1 of the imageries that stayed with me is the description of Jhanas. The 1st Jhana for instance has 5 factors - directed thought, evaluation, singleness of mind, rapture and pleasure. This is a standard list that can be seen anywhere from the suttas to the commentaries to sundry Dhamma talks. Where Ajahn Thanissaro brought incremental insight to me was his distinction between the causes (the 1st 3 factors) and the results (the last 2 factors). He described the last 2 results as the food review, and the 1st 3 causes as the recipe. You can obsess over all the descriptions of a delicious apple pie, but those desciptions will not guide you in baking it. Another frame is that the food critic and the chef have fundamentally different jobs.
This insight might be workaday, like duh, that is common sense. For me at this point in my life, it was clarifying. A lot of the confusion and lack of progress in different aspects of my life come from a laziness to distinguish the causes and the results. For instance, I read a lot of business news, especially of companies I admire, but those are the reviews, not the recipes. In triathlon too, reading about the top athletes' results will not help in improving my speed. If I look clearly, this is obvious to me, but this knowledge has to translate into time allocation.
Just as a note to self, these are the causes and mechanisms of action of these causes for some of the goals I have set.

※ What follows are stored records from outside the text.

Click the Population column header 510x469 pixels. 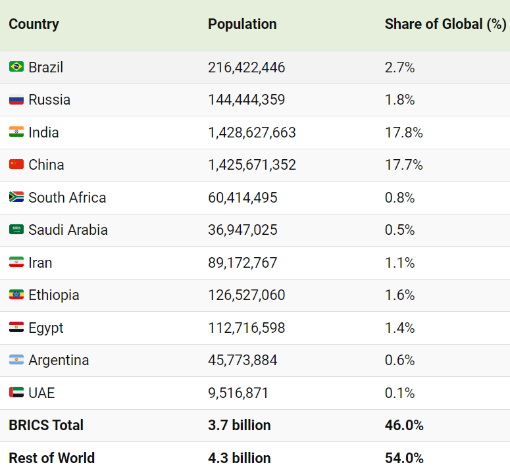point(242,24)
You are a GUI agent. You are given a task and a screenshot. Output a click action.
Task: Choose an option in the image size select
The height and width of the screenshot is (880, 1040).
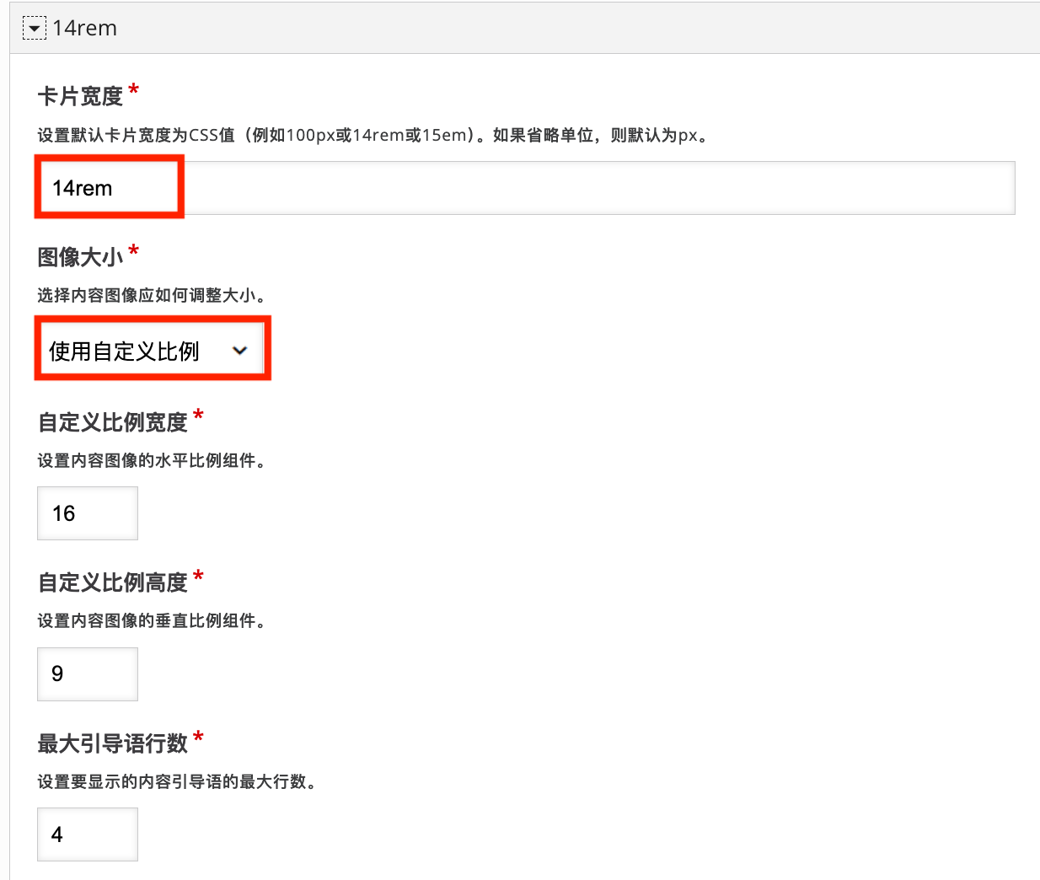pyautogui.click(x=152, y=348)
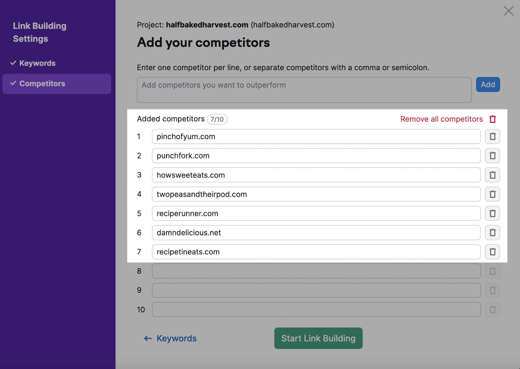Remove twopeasandtheirpod.com using the trash icon
Viewport: 520px width, 369px height.
pos(492,194)
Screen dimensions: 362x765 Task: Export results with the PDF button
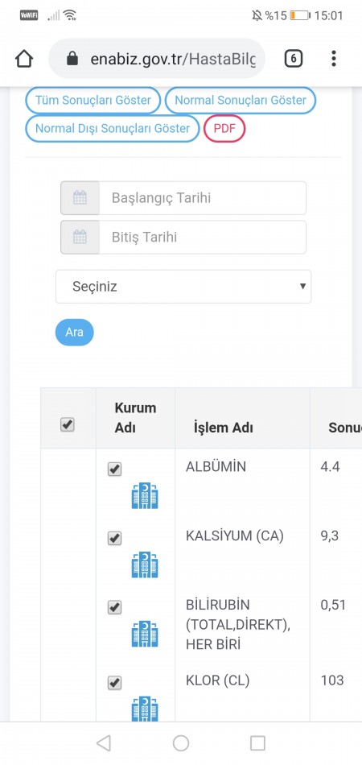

The cause of enlightenment is a whole-hearted, fundamental, experience-inspired change in the mind's perception that the mental food that it has been feeding on is not worth the effort, and that when it stops hungering, there is a permanent happiness beyond space and time. The mechanism of action is a continuous mindfulness, regular evaluation of stress and its causes, and the letting go of these causes, thus leading to deeper samadhi.
The cause of wealth is the ownership of short-term under-appreciated assets. You can acquire these assets by buying them or by creating a business. Businesses are as valuable as the delta between the customer value you provide and the next best alternative, multiplied by the number of customers. The mechanism of action depends on the stage of the business, but the essence of it is the initial creation of the product and service to fit the market needs, and subsequent broadening and deepening of that product and service with minimal loss of individual value offering.

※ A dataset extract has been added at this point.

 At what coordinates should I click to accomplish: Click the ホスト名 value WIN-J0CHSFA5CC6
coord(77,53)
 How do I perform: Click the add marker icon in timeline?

The cause of hypertrophy is caloric surplus, mechanical tension and sufficient rest. The mechanism of action for me now is eating 3 full meals + a snack, sleeping 8 hours, doing 3 sets of workouts per week close to failure, with an emphasis on muscle-mind connection and tension under stretch.
The cause of endurance and speed in triathlons is gradual improvement of aerobic endurance, muscular endurance, lactate threshold and energy efficiency of my techniques. My bottlenecks are currently my aerobic base as my lower body muscular endurance. The crux is to do longer zone 2 exercises, as well as interval trainings.